Dataset entries
☆ ☆ ☆ ☆ ☆ ☆ ☆
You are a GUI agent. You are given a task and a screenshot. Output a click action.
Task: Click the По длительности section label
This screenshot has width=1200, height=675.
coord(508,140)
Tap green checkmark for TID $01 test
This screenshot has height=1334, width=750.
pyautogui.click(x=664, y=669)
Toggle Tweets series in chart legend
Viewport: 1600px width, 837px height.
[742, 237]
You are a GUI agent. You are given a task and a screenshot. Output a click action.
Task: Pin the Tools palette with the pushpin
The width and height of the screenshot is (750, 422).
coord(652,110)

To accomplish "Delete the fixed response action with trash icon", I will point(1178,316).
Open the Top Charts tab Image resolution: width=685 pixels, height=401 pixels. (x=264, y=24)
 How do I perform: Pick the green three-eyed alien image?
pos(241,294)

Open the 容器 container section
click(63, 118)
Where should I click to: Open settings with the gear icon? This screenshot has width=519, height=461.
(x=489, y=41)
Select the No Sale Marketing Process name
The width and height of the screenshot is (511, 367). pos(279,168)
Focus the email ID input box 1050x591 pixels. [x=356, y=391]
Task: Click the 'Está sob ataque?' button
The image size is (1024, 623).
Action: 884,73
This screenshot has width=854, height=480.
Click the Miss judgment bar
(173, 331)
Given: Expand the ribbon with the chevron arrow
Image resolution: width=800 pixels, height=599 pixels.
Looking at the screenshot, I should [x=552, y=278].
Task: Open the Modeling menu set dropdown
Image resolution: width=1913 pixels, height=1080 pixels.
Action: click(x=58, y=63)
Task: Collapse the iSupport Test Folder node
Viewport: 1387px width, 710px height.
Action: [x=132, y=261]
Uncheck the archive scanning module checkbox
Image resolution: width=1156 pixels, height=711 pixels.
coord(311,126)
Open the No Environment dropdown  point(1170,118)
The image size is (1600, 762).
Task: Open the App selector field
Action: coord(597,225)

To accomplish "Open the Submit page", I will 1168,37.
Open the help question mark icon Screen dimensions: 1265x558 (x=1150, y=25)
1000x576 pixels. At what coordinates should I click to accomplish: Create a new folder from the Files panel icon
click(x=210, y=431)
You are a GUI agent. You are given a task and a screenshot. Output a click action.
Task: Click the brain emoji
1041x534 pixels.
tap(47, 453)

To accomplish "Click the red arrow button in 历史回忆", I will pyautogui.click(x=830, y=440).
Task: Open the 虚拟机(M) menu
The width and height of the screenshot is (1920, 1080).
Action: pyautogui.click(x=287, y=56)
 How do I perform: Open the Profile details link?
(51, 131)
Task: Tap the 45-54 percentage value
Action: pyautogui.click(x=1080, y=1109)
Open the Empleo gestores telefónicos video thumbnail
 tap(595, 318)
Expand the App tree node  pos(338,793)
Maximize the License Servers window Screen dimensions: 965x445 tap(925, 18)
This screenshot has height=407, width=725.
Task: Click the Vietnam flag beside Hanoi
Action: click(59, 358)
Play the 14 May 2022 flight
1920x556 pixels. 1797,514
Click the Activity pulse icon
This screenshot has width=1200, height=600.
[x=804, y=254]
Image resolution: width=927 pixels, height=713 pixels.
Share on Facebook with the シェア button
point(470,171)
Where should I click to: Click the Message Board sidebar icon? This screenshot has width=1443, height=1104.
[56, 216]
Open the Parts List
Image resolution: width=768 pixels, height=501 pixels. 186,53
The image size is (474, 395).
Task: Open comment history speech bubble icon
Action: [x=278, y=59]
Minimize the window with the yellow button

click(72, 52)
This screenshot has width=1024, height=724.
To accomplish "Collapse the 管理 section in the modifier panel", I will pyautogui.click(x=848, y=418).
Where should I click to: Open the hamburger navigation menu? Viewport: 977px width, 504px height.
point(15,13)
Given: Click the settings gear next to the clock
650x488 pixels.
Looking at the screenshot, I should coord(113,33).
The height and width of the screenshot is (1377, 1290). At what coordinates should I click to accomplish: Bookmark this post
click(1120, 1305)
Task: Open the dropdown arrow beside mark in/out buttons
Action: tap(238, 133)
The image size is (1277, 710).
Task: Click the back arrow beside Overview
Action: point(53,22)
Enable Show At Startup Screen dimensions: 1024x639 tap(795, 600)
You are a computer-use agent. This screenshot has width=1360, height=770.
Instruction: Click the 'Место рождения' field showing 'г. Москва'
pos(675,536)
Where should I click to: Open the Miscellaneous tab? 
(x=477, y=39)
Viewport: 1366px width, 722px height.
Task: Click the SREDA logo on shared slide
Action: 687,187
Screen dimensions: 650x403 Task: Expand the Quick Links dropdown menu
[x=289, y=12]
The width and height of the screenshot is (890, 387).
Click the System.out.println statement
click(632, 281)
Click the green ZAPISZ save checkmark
☆ ☆ ☆ ☆ ☆ ☆ ☆
## What you have to do
Nothing should appear in the answer except the lines above from the line with "This screenshot has width=1200, height=600." through the line with "Enable Show At", both included, written out exactly.

## Written solution
This screenshot has width=1200, height=600.
[x=804, y=254]
Image resolution: width=927 pixels, height=713 pixels.
Share on Facebook with the シェア button
point(470,171)
Where should I click to: Click the Message Board sidebar icon? This screenshot has width=1443, height=1104.
[56, 216]
Open the Parts List
Image resolution: width=768 pixels, height=501 pixels. 186,53
The image size is (474, 395).
Task: Open comment history speech bubble icon
Action: [x=278, y=59]
Minimize the window with the yellow button

click(72, 52)
This screenshot has width=1024, height=724.
To accomplish "Collapse the 管理 section in the modifier panel", I will pyautogui.click(x=848, y=418).
Where should I click to: Open the hamburger navigation menu? Viewport: 977px width, 504px height.
point(15,13)
Given: Click the settings gear next to the clock
650x488 pixels.
Looking at the screenshot, I should coord(113,33).
The height and width of the screenshot is (1377, 1290). At what coordinates should I click to accomplish: Bookmark this post
click(1120, 1305)
Task: Open the dropdown arrow beside mark in/out buttons
Action: tap(238, 133)
The image size is (1277, 710).
Task: Click the back arrow beside Overview
Action: point(53,22)
Enable Show At Startup Screen dimensions: 1024x639 tap(795, 600)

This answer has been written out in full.